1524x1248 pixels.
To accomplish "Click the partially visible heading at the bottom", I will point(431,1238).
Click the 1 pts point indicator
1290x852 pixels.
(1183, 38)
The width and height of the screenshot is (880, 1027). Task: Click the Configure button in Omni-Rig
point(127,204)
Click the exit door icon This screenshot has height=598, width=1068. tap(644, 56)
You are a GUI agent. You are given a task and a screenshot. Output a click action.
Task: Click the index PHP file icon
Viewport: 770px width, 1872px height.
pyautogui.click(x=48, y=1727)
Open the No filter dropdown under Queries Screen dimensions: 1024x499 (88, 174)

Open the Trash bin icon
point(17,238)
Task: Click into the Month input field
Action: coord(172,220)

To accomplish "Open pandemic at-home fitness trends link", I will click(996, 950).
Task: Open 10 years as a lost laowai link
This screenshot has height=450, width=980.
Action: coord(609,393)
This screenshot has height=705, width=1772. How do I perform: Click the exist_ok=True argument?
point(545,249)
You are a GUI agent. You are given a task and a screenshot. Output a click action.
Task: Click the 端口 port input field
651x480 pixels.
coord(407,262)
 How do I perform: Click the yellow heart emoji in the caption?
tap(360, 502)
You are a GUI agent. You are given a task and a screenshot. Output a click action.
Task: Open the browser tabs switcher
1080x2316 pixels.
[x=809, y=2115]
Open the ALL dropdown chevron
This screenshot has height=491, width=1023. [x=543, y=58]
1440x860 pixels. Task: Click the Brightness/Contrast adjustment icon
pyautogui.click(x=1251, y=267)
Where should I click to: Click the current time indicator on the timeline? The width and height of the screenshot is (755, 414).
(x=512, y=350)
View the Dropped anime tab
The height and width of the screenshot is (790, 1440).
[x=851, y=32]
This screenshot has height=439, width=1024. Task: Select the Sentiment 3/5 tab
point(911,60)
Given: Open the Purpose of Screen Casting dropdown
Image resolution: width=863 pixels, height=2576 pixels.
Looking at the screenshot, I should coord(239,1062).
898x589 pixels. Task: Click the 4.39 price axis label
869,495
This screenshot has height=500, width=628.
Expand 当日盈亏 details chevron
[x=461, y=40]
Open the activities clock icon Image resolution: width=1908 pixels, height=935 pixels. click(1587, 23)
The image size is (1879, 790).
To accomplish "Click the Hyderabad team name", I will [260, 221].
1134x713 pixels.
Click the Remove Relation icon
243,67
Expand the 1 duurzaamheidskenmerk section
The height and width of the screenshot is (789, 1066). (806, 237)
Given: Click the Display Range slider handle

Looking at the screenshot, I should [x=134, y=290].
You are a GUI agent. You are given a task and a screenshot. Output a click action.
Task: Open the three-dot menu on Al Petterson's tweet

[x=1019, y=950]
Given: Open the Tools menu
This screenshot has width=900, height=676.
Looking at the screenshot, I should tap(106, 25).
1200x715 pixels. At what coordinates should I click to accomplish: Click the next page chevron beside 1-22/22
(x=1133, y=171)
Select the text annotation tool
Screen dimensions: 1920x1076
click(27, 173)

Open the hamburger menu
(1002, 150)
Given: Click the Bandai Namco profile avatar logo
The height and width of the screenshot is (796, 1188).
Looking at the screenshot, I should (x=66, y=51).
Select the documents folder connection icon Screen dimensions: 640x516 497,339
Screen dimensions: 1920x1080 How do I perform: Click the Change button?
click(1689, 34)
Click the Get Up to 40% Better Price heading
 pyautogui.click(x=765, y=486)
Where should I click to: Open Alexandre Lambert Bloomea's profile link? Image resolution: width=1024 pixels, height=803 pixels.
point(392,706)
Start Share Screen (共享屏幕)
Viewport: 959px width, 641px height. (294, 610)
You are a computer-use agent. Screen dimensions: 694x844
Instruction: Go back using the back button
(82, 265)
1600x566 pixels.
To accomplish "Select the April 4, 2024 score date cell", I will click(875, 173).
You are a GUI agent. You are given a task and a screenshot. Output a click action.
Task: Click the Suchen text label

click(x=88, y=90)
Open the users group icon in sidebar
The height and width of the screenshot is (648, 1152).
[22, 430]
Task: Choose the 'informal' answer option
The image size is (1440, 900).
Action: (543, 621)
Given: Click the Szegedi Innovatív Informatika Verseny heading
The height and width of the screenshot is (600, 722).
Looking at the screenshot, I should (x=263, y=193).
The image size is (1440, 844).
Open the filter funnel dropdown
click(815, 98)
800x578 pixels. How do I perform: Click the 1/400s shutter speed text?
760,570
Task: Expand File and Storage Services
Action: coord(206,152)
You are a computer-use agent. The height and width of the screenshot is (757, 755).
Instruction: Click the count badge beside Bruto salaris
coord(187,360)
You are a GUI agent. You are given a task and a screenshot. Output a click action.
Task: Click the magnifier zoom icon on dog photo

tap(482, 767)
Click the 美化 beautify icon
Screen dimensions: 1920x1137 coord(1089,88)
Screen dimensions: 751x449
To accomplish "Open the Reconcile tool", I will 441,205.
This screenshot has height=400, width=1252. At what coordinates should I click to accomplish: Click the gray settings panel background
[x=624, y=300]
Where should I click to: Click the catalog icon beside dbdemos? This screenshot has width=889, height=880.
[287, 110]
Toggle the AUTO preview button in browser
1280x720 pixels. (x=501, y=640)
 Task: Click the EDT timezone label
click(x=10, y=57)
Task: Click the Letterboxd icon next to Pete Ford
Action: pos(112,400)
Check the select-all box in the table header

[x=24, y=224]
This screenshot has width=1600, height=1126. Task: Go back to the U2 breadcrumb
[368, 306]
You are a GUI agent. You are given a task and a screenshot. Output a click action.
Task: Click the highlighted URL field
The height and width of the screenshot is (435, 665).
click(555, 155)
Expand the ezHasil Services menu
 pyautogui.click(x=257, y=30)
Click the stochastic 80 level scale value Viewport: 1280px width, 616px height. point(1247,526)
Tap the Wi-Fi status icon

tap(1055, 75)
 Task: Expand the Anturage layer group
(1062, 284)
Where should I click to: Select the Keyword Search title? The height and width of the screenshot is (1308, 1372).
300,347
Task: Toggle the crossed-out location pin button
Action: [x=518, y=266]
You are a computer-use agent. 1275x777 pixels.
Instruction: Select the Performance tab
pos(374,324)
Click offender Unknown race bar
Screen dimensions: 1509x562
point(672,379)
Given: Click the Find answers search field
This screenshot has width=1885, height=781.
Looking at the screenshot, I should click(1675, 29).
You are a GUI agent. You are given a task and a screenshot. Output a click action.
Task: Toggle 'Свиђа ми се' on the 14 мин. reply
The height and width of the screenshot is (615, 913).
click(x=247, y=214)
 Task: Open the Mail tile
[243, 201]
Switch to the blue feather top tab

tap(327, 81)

========

Produce an exact copy of the entries above.

1524x1248 pixels.
To accomplish "Click the partially visible heading at the bottom", I will point(431,1238).
Click the 1 pts point indicator
1290x852 pixels.
(1183, 38)
The width and height of the screenshot is (880, 1027). Task: Click the Configure button in Omni-Rig
point(127,204)
Click the exit door icon This screenshot has height=598, width=1068. tap(644, 56)
You are a GUI agent. You are given a task and a screenshot. Output a click action.
Task: Click the index PHP file icon
Viewport: 770px width, 1872px height.
pyautogui.click(x=48, y=1727)
Open the No filter dropdown under Queries Screen dimensions: 1024x499 (88, 174)

Open the Trash bin icon
point(17,238)
Task: Click into the Month input field
Action: coord(172,220)

To accomplish "Open pandemic at-home fitness trends link", I will click(996, 950).
Task: Open 10 years as a lost laowai link
This screenshot has height=450, width=980.
Action: coord(609,393)
This screenshot has height=705, width=1772. How do I perform: Click the exist_ok=True argument?
point(545,249)
You are a GUI agent. You are given a task and a screenshot. Output a click action.
Task: Click the 端口 port input field
651x480 pixels.
coord(407,262)
 How do I perform: Click the yellow heart emoji in the caption?
tap(360, 502)
You are a GUI agent. You are given a task and a screenshot. Output a click action.
Task: Open the browser tabs switcher
1080x2316 pixels.
[x=809, y=2115]
Open the ALL dropdown chevron
This screenshot has height=491, width=1023. [x=543, y=58]
1440x860 pixels. Task: Click the Brightness/Contrast adjustment icon
pyautogui.click(x=1251, y=267)
Where should I click to: Click the current time indicator on the timeline? The width and height of the screenshot is (755, 414).
(x=512, y=350)
View the Dropped anime tab
The height and width of the screenshot is (790, 1440).
[x=851, y=32]
This screenshot has height=439, width=1024. Task: Select the Sentiment 3/5 tab
point(911,60)
Given: Open the Purpose of Screen Casting dropdown
Image resolution: width=863 pixels, height=2576 pixels.
Looking at the screenshot, I should coord(239,1062).
898x589 pixels. Task: Click the 4.39 price axis label
869,495
This screenshot has height=500, width=628.
Expand 当日盈亏 details chevron
[x=461, y=40]
Open the activities clock icon Image resolution: width=1908 pixels, height=935 pixels. click(1587, 23)
The image size is (1879, 790).
To accomplish "Click the Hyderabad team name", I will [260, 221].
1134x713 pixels.
Click the Remove Relation icon
243,67
Expand the 1 duurzaamheidskenmerk section
The height and width of the screenshot is (789, 1066). (806, 237)
Given: Click the Display Range slider handle

Looking at the screenshot, I should [x=134, y=290].
You are a GUI agent. You are given a task and a screenshot. Output a click action.
Task: Open the three-dot menu on Al Petterson's tweet

[x=1019, y=950]
Given: Open the Tools menu
This screenshot has width=900, height=676.
Looking at the screenshot, I should tap(106, 25).
1200x715 pixels. At what coordinates should I click to accomplish: Click the next page chevron beside 1-22/22
(x=1133, y=171)
Select the text annotation tool
Screen dimensions: 1920x1076
click(27, 173)

Open the hamburger menu
(1002, 150)
Given: Click the Bandai Namco profile avatar logo
The height and width of the screenshot is (796, 1188).
Looking at the screenshot, I should (x=66, y=51).
Select the documents folder connection icon Screen dimensions: 640x516 497,339
Screen dimensions: 1920x1080 How do I perform: Click the Change button?
click(1689, 34)
Click the Get Up to 40% Better Price heading
 pyautogui.click(x=765, y=486)
Where should I click to: Open Alexandre Lambert Bloomea's profile link? Image resolution: width=1024 pixels, height=803 pixels.
point(392,706)
Start Share Screen (共享屏幕)
Viewport: 959px width, 641px height. (294, 610)
You are a computer-use agent. Screen dimensions: 694x844
Instruction: Go back using the back button
(82, 265)
1600x566 pixels.
To accomplish "Select the April 4, 2024 score date cell", I will click(875, 173).
You are a GUI agent. You are given a task and a screenshot. Output a click action.
Task: Click the Suchen text label

click(x=88, y=90)
Open the users group icon in sidebar
The height and width of the screenshot is (648, 1152).
[22, 430]
Task: Choose the 'informal' answer option
The image size is (1440, 900).
Action: (543, 621)
Given: Click the Szegedi Innovatív Informatika Verseny heading
The height and width of the screenshot is (600, 722).
Looking at the screenshot, I should (x=263, y=193).
The image size is (1440, 844).
Open the filter funnel dropdown
click(815, 98)
800x578 pixels. How do I perform: Click the 1/400s shutter speed text?
760,570
Task: Expand File and Storage Services
Action: coord(206,152)
You are a computer-use agent. The height and width of the screenshot is (757, 755).
Instruction: Click the count badge beside Bruto salaris
coord(187,360)
You are a GUI agent. You are given a task and a screenshot. Output a click action.
Task: Click the magnifier zoom icon on dog photo

tap(482, 767)
Click the 美化 beautify icon
Screen dimensions: 1920x1137 coord(1089,88)
Screen dimensions: 751x449
To accomplish "Open the Reconcile tool", I will 441,205.
This screenshot has height=400, width=1252. At what coordinates should I click to accomplish: Click the gray settings panel background
[x=624, y=300]
Where should I click to: Click the catalog icon beside dbdemos? This screenshot has width=889, height=880.
[287, 110]
Toggle the AUTO preview button in browser
1280x720 pixels. (x=501, y=640)
 Task: Click the EDT timezone label
click(x=10, y=57)
Task: Click the Letterboxd icon next to Pete Ford
Action: pos(112,400)
Check the select-all box in the table header

[x=24, y=224]
This screenshot has width=1600, height=1126. Task: Go back to the U2 breadcrumb
[368, 306]
You are a GUI agent. You are given a task and a screenshot. Output a click action.
Task: Click the highlighted URL field
The height and width of the screenshot is (435, 665).
click(555, 155)
Expand the ezHasil Services menu
 pyautogui.click(x=257, y=30)
Click the stochastic 80 level scale value Viewport: 1280px width, 616px height. point(1247,526)
Tap the Wi-Fi status icon

tap(1055, 75)
 Task: Expand the Anturage layer group
(1062, 284)
Where should I click to: Select the Keyword Search title? The height and width of the screenshot is (1308, 1372).
300,347
Task: Toggle the crossed-out location pin button
Action: [x=518, y=266]
You are a computer-use agent. 1275x777 pixels.
Instruction: Select the Performance tab
pos(374,324)
Click offender Unknown race bar
Screen dimensions: 1509x562
point(672,379)
Given: Click the Find answers search field
This screenshot has width=1885, height=781.
Looking at the screenshot, I should click(1675, 29).
You are a GUI agent. You are given a task and a screenshot. Output a click action.
Task: Toggle 'Свиђа ми се' on the 14 мин. reply
The height and width of the screenshot is (615, 913).
click(x=247, y=214)
 Task: Open the Mail tile
[243, 201]
Switch to the blue feather top tab

tap(327, 81)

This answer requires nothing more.